Negative equity is where you owe more money on your car than it’s worth. A number of factors contribute to a car’s value, including the condition, mileage, age and depreciation curve. If you are thinking of getting a new car, the negative equity in your current vehicle can be an issue, particularly if you are wanting to trade-in or sell privately.
Negative equity on car finance is common, especially with new cars where the car loses a lot of its value during the first year of ownership. As such, if you buy a car on Personal Contract Purchase (PCP) or Hire Purchase (HP), it is common for you to be in negative equity during this period, even where a high deposit has been paid. Over the duration of the finance agreement, the depreciation slows down, meaning that equity in the car is gained, although this doesn’t necessarily guarantee that you will be in positive equity at the end of the finance agreement.
Read more: Car finance options explained
If you purchased a car through PCP, negative equity can be more complicated to calculate compared to if you were to finance a car through a loan.
With PCP finance, you often pay an initial deposit, followed by monthly repayments for a fixed term, and an optional balloon payment at the end of the agreement to purchase the car. If the car is worth more than the balloon payment, you are in positive equity and can either buy the car or use the equity in the vehicle as a deposit towards a new vehicle.
On the other hand, your car might have depreciated in value faster than expected, meaning that you are in negative equity as the car is worth less than the balloon payment. Whilst you could choose to pay the balloon payment to own the vehicle, there is also an option to hand the car back to the finance company and walk away.
Read more: Personal contract purchase explained.
If you have a change of circumstances midway through your agreement, you may need to sell the car part-way through your finance agreement. However, this can cause problems where the amount owed is higher than the value of the car, meaning that you are in negative equity. Where this is the case, you will need to make up the difference before you can terminate the agreement.

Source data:
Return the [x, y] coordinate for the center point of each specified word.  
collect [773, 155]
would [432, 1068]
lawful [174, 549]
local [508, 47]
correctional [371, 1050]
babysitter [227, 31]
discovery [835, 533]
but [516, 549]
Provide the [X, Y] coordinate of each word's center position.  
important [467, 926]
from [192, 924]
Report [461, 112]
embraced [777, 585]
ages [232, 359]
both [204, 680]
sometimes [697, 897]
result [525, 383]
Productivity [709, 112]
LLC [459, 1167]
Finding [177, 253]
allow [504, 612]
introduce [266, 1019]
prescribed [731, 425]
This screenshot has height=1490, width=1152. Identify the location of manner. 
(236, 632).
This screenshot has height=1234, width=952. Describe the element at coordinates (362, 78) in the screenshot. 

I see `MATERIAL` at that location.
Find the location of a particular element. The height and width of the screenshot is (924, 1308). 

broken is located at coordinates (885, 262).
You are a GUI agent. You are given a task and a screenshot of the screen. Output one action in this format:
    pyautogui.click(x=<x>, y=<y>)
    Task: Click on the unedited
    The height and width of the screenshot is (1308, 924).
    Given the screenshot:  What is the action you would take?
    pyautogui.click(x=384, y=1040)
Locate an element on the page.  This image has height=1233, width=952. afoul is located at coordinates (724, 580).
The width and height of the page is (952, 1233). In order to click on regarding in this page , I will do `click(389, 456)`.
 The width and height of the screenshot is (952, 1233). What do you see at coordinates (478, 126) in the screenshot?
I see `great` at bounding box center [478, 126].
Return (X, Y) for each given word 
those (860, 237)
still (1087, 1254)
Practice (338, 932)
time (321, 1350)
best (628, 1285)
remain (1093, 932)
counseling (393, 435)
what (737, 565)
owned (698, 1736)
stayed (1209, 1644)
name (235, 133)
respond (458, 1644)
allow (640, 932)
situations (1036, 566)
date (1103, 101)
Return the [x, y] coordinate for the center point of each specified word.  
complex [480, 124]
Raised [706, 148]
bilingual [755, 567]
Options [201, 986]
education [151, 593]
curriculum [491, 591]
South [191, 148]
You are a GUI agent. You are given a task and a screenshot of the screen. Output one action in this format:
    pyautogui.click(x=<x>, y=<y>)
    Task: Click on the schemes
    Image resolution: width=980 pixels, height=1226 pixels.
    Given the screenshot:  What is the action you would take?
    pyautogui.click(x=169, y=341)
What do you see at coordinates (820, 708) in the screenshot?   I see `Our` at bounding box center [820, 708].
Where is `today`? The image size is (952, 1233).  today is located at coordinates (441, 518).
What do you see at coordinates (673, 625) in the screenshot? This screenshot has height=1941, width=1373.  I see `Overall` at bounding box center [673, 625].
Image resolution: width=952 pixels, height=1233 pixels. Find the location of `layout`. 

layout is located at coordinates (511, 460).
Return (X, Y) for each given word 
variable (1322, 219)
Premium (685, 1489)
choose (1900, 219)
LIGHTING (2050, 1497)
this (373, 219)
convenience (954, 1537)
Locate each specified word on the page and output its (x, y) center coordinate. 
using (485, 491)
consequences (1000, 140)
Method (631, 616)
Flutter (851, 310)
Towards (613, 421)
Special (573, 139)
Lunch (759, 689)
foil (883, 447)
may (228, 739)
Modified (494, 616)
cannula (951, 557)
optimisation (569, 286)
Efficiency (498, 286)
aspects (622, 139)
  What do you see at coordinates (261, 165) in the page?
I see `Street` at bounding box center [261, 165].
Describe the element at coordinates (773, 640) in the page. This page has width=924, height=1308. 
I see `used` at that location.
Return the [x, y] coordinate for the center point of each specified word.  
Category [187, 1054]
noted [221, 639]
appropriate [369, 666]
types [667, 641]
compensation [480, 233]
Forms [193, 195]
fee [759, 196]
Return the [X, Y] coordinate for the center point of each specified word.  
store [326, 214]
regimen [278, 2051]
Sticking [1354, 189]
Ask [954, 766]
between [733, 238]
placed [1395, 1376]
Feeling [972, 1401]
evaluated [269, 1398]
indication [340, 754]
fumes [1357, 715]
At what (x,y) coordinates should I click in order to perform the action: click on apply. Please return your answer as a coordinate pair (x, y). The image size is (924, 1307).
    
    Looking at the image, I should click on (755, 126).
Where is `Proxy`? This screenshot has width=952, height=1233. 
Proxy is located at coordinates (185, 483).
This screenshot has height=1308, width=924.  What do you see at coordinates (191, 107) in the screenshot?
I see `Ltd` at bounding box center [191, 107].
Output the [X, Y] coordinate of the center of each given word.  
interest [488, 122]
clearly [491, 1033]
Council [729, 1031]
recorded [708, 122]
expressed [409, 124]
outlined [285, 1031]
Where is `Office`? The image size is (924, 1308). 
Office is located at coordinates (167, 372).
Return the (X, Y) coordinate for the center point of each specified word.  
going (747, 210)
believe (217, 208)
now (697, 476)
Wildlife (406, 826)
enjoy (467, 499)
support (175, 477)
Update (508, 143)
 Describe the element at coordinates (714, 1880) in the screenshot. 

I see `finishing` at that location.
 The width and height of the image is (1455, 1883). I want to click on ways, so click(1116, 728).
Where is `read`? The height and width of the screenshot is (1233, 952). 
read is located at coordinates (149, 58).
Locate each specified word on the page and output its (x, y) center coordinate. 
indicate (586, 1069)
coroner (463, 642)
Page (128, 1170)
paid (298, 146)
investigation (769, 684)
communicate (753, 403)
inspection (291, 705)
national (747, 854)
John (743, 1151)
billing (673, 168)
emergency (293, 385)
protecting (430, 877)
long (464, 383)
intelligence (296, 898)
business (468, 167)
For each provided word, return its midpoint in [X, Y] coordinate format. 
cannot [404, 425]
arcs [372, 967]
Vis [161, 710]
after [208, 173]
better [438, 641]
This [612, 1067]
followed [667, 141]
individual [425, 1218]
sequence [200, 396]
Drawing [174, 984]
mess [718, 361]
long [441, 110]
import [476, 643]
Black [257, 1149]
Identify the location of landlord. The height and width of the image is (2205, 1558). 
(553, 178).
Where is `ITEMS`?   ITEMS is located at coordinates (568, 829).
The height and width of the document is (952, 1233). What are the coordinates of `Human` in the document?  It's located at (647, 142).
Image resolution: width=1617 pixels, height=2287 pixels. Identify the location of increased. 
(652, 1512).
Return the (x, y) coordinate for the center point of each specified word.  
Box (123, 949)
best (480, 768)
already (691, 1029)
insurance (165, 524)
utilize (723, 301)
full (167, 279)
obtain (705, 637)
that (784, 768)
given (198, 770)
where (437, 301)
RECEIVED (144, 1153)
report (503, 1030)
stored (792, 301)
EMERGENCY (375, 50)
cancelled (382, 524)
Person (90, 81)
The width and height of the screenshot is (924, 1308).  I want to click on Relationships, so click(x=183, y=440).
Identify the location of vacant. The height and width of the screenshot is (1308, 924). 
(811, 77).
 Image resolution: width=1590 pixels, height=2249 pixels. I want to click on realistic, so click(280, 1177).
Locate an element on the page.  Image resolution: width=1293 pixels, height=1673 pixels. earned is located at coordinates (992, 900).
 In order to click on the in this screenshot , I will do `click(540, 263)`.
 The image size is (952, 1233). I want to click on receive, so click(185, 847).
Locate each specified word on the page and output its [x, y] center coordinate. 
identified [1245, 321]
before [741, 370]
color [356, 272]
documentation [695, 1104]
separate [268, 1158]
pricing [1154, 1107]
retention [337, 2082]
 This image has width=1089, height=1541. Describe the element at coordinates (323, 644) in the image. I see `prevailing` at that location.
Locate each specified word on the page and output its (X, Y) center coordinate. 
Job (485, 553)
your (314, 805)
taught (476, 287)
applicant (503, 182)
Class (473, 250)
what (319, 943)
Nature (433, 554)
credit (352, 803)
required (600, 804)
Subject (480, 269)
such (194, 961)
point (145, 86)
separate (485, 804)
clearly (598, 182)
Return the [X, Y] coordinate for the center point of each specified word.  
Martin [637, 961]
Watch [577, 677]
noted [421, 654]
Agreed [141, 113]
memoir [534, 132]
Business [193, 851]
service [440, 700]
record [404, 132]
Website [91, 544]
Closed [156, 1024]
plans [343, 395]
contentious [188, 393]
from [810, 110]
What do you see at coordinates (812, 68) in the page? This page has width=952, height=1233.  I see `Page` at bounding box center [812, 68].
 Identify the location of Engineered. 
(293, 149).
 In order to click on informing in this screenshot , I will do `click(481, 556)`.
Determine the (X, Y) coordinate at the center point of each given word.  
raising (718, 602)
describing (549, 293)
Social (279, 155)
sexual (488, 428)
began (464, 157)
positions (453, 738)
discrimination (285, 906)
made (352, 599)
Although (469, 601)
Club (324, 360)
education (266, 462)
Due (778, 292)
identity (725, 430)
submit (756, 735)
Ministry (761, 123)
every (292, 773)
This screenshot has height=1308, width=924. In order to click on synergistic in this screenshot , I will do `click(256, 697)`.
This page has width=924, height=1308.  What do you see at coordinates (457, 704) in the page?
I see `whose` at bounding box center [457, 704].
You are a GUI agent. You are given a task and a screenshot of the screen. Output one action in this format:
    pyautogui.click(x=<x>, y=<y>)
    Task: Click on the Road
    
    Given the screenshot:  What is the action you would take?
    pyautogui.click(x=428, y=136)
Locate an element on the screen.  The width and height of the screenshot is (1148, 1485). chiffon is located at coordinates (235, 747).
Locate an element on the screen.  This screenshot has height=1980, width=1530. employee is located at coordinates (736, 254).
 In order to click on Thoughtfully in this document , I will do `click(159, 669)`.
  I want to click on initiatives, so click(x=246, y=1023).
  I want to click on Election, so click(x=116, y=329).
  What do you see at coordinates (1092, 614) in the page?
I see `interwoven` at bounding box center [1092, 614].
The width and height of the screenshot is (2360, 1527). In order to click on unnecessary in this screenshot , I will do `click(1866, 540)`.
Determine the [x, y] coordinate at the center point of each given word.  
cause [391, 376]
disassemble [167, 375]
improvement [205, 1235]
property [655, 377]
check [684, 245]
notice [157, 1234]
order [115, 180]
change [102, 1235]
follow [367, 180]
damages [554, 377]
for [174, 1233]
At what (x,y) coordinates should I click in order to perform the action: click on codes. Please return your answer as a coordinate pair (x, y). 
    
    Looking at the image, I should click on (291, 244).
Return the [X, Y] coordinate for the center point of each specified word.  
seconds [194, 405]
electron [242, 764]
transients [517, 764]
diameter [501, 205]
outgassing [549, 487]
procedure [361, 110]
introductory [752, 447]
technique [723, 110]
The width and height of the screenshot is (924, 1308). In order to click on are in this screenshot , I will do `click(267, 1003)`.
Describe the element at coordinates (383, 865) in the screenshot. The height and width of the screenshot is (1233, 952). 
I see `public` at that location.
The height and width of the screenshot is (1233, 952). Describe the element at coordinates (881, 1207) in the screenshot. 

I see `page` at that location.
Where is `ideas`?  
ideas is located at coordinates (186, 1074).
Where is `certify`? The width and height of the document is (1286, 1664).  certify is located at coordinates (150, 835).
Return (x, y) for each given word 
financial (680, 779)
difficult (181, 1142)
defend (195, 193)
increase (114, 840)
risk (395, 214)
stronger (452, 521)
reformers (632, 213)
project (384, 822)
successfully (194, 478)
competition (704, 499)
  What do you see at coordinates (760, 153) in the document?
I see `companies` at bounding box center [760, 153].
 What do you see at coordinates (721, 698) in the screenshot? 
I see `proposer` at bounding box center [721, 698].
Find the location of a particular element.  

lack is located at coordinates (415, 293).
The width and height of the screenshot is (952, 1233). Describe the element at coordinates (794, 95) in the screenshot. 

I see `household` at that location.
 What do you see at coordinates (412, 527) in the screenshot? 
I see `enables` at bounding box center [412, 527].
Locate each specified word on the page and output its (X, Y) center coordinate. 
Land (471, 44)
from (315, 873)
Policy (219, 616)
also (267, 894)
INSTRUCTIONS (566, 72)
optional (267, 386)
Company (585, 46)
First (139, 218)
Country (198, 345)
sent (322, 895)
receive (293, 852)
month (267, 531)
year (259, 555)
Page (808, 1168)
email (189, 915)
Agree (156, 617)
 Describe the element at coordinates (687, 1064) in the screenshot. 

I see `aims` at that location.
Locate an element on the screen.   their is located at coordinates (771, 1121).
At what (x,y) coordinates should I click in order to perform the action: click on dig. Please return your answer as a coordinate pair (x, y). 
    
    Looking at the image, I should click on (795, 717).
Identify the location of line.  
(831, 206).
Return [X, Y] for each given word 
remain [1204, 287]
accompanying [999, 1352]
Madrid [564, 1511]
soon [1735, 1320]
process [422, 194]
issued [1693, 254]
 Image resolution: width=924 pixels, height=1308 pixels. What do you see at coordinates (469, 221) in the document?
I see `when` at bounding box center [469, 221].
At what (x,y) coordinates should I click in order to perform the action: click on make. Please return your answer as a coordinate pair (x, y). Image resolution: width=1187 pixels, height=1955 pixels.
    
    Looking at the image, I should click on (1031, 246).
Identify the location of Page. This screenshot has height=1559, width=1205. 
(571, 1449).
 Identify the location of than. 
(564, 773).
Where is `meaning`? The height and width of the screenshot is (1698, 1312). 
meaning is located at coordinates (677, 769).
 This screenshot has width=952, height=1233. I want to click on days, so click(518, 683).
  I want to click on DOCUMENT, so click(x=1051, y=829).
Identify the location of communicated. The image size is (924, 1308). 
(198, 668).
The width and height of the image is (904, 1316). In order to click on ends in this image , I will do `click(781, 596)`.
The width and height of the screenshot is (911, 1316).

*REQUIRED ACTION A*
Condense the paragraph of the text on negative equity that begins "With PCP finance, you often pay" into a short bulleted list that keeps its main facts.
*REQUIRED ACTION B*
Resume the text on negative equity after its final sentence, continuing in the same manner.
The lines have no connection to the text on negative equity.

*FINAL ANSWER A*
- PCP finance usually involves an initial deposit, fixed-term monthly repayments and an optional balloon payment at the end to buy the car.
- If the car is worth more than the balloon payment, you are in positive equity.
- With positive equity, you can buy the car or put the equity toward a deposit on a new vehicle.

*FINAL ANSWER B*
Negative car equity can also be an issue where a car is written-off during an accident or stolen. Often insurance companies will only pay out the current market value of the vehicle, which could be lower than the amount owed. If this is the case, you could be in a position where you must pay the difference in the market value and the amount owed. Some motorists opt for GAP insurance to cover the difference between the insurance payout and the amount owed.
Read more: Is my car a write-off?
The best way to avoid ending up in negative equity is to get a good deal from the seller. If you are able to knock down the price at the time of purchase, you are borrowing less that won’t need to be accounted for when you come to sell the car.
You could also pay a larger deposit, which reduces the amount you are borrowing from the finance company. This is particularly important when buying a new car that is likely to depreciate at a faster rate than a car that’s already suffered the steeper initial depreciation.
When buying a new car, you should consider the optional extras that are added to the vehicle that won’t necessarily increase the resale price of the vehicle. These extras may add thousands to the initial price, but minimal additional value when you are selling, which increases the risk of ending up in negative equity.
Some dealerships will still allow you to trade in your old vehicle when it is in negative equity. However, this usually results in the debt being added to your new finance agreement, therefore increasing the risk that you’ll be involved in negative equity again at the end of your new agreement. As such, it is advised that you settle any outstanding finance before taking out a new agreement.
If you want to terminate your PCP or Hire Purchase agreement part-way through your agreement, you could be eligible for voluntary termination. Through voluntary termination, you are able to return the car to the finance company providing you have paid 50% of the total amount owed - this includes any interest and balloon payments.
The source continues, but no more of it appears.